Valery Larbaud / Tres poemas




La rue Soufflot
(París)
             Romanza para el abanico de Madame Marie Laurencin

Nuestra breve jornada pronto habrá terminado: los últimos
años se abren ante nosotros como estas calles;
y el colegio sigue estando allí, y esta plaza
en cuadrículas, y la vieja iglesia en la que hemos visto
entrar muerto a Verlaine. En el fondo, a pesar del mar
y de tantos caminos, jamás hemos salido
de aquí, y toda nuestra vida habrá sido
un pequeño viaje en círculos y zigzags por París.
E incluso después, aquí nos quedaremos,
invisibles, olvidados, pero siempre habitando
la ciudad de la infancia y del primer amor,
con el asombro de los doce años y del encuentro,
que aún nos hace murmurar entre el gentío:
Porque sabes que siempre te he querido.”
y un transeúnte, que me ha oído, se da vuelta.

Traducción de Fernando Ilucik y Emmanuelle Brière.


Scheveningue, muerta ya la estación

En el pequeño bar de muebles encerados,
bebimos largamente bebidas de Inglaterra;
era cálido, íntimo bajo los cortinados.
Fuera el viento de mar crujía reposeras. 

Ambiente de salón  fumador en un barco…
Yo, el corazón opreso, como cuando se viaja;
yo estaba enternecido, yo estaba ya lejano;
yo un niño en sus angustias, correcto y educado. 
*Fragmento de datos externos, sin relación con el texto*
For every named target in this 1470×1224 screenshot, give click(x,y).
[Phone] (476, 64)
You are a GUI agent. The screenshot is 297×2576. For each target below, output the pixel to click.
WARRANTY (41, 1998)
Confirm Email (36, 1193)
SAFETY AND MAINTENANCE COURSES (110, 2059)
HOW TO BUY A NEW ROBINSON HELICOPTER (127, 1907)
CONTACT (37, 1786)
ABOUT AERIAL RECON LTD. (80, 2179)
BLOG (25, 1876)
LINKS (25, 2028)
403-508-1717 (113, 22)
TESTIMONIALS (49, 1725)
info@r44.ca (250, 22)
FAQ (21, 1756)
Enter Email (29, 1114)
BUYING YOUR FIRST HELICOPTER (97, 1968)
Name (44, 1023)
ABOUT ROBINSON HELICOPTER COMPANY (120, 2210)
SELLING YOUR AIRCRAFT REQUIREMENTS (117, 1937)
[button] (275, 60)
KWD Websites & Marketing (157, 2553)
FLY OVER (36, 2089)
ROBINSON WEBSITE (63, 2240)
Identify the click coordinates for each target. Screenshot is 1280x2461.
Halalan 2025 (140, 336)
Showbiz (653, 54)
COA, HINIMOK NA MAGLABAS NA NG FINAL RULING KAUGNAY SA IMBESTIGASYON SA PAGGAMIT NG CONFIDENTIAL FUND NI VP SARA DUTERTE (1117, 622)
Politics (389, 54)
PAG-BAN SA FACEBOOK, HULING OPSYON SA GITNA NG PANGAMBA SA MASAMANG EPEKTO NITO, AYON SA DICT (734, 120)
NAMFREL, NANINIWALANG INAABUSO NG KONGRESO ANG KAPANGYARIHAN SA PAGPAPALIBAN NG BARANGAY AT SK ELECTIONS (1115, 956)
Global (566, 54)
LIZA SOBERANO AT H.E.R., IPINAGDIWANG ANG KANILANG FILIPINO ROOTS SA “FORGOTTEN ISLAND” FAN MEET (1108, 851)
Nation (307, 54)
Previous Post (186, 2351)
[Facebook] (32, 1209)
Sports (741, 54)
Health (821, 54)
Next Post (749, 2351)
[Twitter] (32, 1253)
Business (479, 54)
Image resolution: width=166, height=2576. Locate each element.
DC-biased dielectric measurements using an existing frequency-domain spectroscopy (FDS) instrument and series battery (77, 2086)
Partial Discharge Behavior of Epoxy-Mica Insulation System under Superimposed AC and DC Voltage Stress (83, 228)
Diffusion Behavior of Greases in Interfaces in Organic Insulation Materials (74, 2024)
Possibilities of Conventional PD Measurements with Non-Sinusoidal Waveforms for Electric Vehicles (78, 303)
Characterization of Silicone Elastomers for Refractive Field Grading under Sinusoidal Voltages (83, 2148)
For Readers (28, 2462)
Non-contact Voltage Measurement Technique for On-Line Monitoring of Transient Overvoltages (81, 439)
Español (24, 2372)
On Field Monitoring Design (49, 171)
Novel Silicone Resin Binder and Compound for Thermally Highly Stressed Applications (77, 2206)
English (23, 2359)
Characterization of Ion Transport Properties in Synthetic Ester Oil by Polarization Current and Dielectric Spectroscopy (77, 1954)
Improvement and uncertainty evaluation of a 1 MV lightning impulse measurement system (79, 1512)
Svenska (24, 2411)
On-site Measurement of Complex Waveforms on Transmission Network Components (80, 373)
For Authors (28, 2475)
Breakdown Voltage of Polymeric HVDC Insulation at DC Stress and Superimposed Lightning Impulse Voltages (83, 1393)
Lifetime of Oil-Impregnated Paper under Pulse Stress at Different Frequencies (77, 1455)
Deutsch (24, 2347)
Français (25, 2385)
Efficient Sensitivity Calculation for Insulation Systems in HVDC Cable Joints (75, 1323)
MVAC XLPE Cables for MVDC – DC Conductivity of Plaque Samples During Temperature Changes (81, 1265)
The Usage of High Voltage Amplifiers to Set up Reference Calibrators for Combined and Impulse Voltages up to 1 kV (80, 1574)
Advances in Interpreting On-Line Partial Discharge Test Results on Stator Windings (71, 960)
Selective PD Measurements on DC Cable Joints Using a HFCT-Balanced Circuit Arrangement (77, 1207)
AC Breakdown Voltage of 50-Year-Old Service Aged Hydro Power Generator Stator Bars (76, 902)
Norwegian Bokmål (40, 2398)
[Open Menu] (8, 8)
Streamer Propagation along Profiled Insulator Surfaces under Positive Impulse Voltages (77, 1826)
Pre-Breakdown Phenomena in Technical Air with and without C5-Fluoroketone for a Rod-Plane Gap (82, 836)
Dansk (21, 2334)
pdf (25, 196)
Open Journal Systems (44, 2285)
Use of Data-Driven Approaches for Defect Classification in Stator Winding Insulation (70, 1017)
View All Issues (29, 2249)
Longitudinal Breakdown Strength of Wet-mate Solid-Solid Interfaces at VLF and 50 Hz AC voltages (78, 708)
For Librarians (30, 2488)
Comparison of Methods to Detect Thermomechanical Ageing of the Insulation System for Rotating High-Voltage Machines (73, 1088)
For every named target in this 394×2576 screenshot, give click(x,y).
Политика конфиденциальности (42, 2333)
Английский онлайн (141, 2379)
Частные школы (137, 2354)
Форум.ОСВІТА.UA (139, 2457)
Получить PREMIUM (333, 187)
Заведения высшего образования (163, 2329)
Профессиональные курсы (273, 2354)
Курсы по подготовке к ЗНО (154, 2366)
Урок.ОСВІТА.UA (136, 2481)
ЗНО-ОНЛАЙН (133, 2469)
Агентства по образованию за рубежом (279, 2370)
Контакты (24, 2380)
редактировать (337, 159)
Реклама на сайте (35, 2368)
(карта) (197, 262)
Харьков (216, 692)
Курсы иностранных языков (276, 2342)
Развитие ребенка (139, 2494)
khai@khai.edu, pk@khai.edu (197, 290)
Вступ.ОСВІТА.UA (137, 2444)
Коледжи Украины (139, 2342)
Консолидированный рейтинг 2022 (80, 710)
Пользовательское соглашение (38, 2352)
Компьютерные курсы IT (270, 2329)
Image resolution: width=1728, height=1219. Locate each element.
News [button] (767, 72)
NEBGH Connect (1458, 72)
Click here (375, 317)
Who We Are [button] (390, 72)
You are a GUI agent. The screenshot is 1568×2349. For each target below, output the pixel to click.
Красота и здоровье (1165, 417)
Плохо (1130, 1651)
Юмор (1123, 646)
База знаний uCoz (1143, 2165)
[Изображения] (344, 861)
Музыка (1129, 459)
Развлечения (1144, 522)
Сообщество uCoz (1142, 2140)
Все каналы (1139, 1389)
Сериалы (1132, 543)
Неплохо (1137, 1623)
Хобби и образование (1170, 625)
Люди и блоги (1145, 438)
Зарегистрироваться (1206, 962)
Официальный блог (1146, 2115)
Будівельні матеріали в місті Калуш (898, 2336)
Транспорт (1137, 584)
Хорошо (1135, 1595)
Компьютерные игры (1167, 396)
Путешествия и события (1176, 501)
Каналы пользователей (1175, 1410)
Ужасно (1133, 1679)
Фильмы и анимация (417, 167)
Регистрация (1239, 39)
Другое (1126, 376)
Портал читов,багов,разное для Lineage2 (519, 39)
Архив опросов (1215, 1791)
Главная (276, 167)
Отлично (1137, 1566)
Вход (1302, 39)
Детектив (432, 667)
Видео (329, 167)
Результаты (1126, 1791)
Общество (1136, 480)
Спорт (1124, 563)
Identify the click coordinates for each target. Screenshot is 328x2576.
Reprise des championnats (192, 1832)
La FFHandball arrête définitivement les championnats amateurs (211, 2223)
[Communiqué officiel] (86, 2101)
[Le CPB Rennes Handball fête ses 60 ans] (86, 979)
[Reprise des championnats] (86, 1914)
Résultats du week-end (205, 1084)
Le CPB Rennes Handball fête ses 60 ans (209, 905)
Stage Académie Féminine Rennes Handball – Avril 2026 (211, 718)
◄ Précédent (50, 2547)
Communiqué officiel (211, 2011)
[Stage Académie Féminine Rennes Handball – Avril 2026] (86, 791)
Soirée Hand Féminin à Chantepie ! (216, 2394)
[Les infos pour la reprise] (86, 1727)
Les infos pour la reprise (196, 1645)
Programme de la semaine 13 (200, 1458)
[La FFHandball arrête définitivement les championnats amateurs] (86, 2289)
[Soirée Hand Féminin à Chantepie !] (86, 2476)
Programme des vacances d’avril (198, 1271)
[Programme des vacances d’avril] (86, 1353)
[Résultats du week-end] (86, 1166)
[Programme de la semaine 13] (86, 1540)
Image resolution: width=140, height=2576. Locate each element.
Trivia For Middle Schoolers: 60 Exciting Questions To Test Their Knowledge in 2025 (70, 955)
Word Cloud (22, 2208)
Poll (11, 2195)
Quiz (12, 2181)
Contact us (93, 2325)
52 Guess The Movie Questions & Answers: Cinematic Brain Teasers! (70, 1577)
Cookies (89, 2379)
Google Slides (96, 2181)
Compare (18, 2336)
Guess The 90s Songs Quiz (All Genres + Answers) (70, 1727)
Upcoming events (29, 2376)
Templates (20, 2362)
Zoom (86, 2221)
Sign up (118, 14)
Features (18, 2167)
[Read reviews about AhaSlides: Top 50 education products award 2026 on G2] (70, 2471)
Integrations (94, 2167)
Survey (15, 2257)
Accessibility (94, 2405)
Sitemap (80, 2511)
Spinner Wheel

¡Y lo que nos rodeaba, era todo tan calmo!
Una barra y la gente confidente se torna.
¡Oh, cómo se es pequeño las tardes junto a ustedes,
cómo uno se arrodilla! ¡Olas, inmensas olas!

Versión de F.I.


La antigua estación de Cahors

¡Viajera! ¡oh cosmopolita! hoy en día
Abandonada, dejada, retirada de los negocios.
Un poco al margen de la vía,
Vieja y rosa en medio de los milagros de la mañana,
Con tu marquesina inútil
Extiendes al sol de las colinas tu andén vacío
(Este andén que antaño barría
El vestido de aire en torbellino de los grandes expresos)
Tu andén silencioso al borde de una pradera
Con las puertas siempre cerradas de tus salas de espera,
Cuyo calor de verano agrieta los postigos…
Oh estación que has visto tantos adioses,
Tantas partidas y tantos regresos,
Estación, oh doble puerta abierta a la inmensidad encantadora
De la tierra, donde en alguna parte debe encontrarse la alegría de Dios
Como una cosa inesperada, relumbrante;
Ahora tú reposas y gustas las estaciones
Que regresan trayendo la brisa o el sol, y tus piedras
Conocen el relámpago frío de las lagartijas; y el cosquilleo
De los dedos ligeros del viento en la hierba donde están los rieles
Rojos y rugosos de óxido,
Es tu único visitante.
La sacudida de los trenes no te acaricia ya:
Pasan lejos de ti sin pararse sobre tu césped  
Y te dejan en tu paz bucólica, oh estación por fin tranquila
En el corazón fresco de Francia

Traducción de Marco Antonio Campos y Jean Portante

Valery Larbaud (Vichy, Francia, 1881-1957), Les Poésies de A. O. Barnabooth, Nouvelle Revue Française, Paris, 1913; Gallimard, 1966


Foto: Valery Larbaud c.1900 Gallimard/Wikimedia Commons


La rue Soufflot
(Paris)
               Romance pour l'éventail de Madame Marie Laurencin

Notre petite journée sera bientôt finie: les dernières
Années s'ouvrent devant nous comme ces rues;
Et le collège est toujours là, et cette place
Quadrillée, et la vieille église où nous avons vu
Entrer Verlaine mort. Au fond, malgré la mer
Et tant de courses, nous ne sommes jamais sorti
D'ici, et toute notre vie aura été
Un petit voyage en rond et en zigzag dans Paris.
Et même après, nous resterons encore ici,
Invisible, oublié, mais habitant toujours
La ville de l'enfance et du premier amour,
Avec l'étonnement des douze ans et de la rencontre,
Qui nous fait murmurer encore dans la foule:
Porque sabes que siempre te he querido.”
Et un passant, qui m'a entendu, se retourne.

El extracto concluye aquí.